Но, Сигизмунд Доминикович Кржижановский имел гражданскую жену (до официоза они «доросли» только в 1946) , а вот у семьи жены, в Одессе, в районе 16-ой станции Большого Фонтана, имелась дача — на высоком обрыве, как раз над пляжем «Золотой Берег»....

А вот здесь самое интересное: новелла «Золотой берег» — это зарисовка с натуры: одесская акварель, когда самые синие воды самого Чёрного моря и золотой песок, и выжженное до белизны небо — тем нестерпимым и до безобразия конопатым одесским солнцем — размываются по ватману этюдника, как краски водой, одесским русским языком....

О, русский язык в Одессе, десятая часть которого обыденно полностью непереводима с русского на русский, но фрагментарно и мозаично переводима на русский с идиша, на русский с украинской мовы, на русский с одесского.... А смысловая палитра попыток адекватного перевода того богаче (читайте Бабеля!).

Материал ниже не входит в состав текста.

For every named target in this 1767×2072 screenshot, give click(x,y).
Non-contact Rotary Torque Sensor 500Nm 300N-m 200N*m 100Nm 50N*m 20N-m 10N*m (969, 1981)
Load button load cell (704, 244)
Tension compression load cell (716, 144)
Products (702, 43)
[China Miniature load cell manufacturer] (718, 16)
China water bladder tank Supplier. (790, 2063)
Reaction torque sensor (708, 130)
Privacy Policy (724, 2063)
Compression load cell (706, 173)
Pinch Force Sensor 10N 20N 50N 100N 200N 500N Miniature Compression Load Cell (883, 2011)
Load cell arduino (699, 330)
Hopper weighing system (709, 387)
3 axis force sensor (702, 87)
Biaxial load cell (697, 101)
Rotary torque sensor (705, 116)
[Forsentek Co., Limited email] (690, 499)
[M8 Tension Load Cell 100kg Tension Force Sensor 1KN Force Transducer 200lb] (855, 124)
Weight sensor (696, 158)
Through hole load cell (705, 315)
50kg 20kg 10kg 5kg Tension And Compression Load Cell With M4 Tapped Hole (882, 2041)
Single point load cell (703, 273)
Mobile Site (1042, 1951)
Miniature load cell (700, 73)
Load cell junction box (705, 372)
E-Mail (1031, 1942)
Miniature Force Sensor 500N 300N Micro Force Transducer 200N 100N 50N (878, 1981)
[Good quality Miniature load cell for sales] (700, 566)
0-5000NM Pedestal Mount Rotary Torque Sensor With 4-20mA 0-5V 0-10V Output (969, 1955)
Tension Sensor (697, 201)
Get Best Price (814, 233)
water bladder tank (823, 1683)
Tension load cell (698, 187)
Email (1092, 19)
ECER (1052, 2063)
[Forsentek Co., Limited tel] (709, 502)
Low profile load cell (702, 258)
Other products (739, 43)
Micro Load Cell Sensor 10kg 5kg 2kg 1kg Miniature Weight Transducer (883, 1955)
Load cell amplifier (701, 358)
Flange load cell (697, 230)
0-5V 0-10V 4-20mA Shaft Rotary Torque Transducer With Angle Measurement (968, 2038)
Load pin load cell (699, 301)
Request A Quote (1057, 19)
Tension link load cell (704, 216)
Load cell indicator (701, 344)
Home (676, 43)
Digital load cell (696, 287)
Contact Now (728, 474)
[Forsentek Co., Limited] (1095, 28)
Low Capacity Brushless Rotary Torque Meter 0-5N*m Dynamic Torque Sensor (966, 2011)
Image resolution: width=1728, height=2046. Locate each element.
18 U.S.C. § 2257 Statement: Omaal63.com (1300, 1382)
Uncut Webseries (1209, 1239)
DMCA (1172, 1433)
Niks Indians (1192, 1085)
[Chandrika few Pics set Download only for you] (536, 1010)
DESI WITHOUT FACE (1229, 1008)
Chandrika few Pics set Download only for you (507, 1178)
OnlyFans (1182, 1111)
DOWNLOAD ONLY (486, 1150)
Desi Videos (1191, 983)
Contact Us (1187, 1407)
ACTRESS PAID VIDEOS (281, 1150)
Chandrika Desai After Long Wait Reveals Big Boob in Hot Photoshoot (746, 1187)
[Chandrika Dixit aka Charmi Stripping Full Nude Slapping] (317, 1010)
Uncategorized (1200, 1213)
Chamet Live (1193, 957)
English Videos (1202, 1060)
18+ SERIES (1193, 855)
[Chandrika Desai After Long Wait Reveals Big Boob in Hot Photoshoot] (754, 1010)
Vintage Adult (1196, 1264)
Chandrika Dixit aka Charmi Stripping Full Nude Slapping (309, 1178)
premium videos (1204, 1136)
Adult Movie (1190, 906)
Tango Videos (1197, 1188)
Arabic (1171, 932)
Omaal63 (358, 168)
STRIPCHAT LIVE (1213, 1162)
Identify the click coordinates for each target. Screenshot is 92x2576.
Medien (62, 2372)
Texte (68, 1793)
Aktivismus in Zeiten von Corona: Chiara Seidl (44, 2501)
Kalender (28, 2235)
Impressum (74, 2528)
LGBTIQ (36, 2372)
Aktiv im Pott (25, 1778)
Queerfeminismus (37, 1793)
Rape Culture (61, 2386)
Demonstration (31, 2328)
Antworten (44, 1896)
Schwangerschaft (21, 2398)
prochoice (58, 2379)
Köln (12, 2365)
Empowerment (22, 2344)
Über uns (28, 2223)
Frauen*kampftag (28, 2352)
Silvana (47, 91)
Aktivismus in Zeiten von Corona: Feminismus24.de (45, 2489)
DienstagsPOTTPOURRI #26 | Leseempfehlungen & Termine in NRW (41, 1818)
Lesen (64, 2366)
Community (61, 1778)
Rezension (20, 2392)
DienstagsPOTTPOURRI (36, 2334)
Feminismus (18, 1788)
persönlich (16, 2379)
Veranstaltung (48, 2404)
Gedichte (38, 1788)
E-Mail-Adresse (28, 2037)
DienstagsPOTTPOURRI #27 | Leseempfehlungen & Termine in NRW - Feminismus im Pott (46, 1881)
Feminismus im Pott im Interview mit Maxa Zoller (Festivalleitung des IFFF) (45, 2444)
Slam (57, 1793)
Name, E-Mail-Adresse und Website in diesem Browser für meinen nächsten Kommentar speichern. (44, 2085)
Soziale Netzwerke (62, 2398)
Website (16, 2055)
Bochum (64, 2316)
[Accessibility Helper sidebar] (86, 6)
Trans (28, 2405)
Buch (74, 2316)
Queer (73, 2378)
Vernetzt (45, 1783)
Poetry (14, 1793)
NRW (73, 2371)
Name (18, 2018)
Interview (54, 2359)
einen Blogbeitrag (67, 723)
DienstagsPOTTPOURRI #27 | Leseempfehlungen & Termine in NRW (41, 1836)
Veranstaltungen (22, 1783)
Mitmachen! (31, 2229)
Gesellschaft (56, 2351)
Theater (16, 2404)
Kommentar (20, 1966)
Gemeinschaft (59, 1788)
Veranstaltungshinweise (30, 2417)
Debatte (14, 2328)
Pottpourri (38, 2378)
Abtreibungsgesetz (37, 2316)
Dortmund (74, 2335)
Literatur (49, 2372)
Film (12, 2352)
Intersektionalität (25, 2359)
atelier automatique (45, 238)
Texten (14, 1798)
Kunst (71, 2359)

О чём новелла? — об Одессе! — когда она пляже: рыбачит (злодеи водяного царства и способы их нападать на рыбу), загорает и плавает (классификатор — кто и как), и делает любовь (...ах, Одесса...), и, фразами меняясь, общается..., — живёт (очередной стаканчик водки запрокинут под хамсу)!

Новелла, как послевкусие, от очерка написанного двумя годами раньше, там же, в 1937, «Хорошее море». И где услышал: «Арестован Бабель....»

Оценка: 8
– [  1  ] +

Сигизмунд Кржижановский «Прикованный Прометеем»

witkowsky, 19 марта 2011 г. 20:52

Вещь, для автора почти проходная.

Но библиографии нет — оцениваю то, что есть.

Если от второй половины ХХ века в России останутся Стругацкие, то от первой — Кржижановский.

Оценка: 9
– [  9  ] +

Сигизмунд Кржижановский «Квадратурин»

witkowsky, 19 марта 2011 г. 20:49

Классика среди классики.

Уровень Гофмана и Свифта.

А финал — вся наша жизнь ХХ века.

...На дом, где жил автор, все никак мемориальную доску не повесят.

Хотя она давно готова.

Перехвалить ни этого писателя, ни этот рассказ — нельзя. В русском языке суперлативов не хватит.

Оценка: 10
– [  3  ] +

Сигизмунд Кржижановский «Возвращение Мюнхгаузена»

witkowsky, 19 марта 2011 г. 20:45

У великого писателя даже библиографии нет.

А ведь это — лучшее из лучшего. И «10» тут надо бы ставить на полсотни рассказов и повестей.

И на пьесы тоже.

Обождем...

PS Ну, обождали (2015).

И шеститомник издан, и классиком автор признан (первого ряда), и переведен на польский, французский, немецкий, английский, испанский и не помню какой язык, и на сцене идет, и фильмы по нему снимаются, И всего чем дальше, чем больше. Только и думаешь: неужто и впрямь состоялось?... В России норма — обратное.

...все подробно сказал в отзыве на «Неукушенный локоть» и не хочу повторяться.

Оценка: 10
– [  4  ] +

Сигизмунд Кржижановский «Белая мышь»

jamuxa, 16 марта 2011 г. 07:19

Уже написан лордом Дансейни роман фэнтези «Дон Родригес, или Хроники Тенистой Долины» («Однажды один синьор — владыка долин в горах Аргенто-Арес, с вершин которых не видно славного города Вальядолида....»,1922), но еще не написан Итало Кальвино роман постмодернизма «Раздвоенный виконт» («Время было военное: христиане бились с турками. Мой дядя, виконт Медардо да Терральба, следовал в лагерь христиан...», 1951).

Именно эти два великолепных произведения сразу всплывают в памяти, когда начинаешь читать «Белую мышь» Кржижановского — фэнтезийный сказочный антураж романа Дансейни усиливает (осмысляет:)) фабула «раздвоенности», со всеми вытекающими оттуда последствиями, Итало Кальвино.

Но — это Кржижановский! — да, рыцарский сказочный роман, но на рыцарский доспех легла лёгкая патина смысла...., и плетёт и плетёт она исподволь свои кружева, позволяя и нам «миросозерцнуть» глазами и автора, и его героев. Героев, так и не законченного путешествия.

«Седоусый пел:....» И дальше — молчание.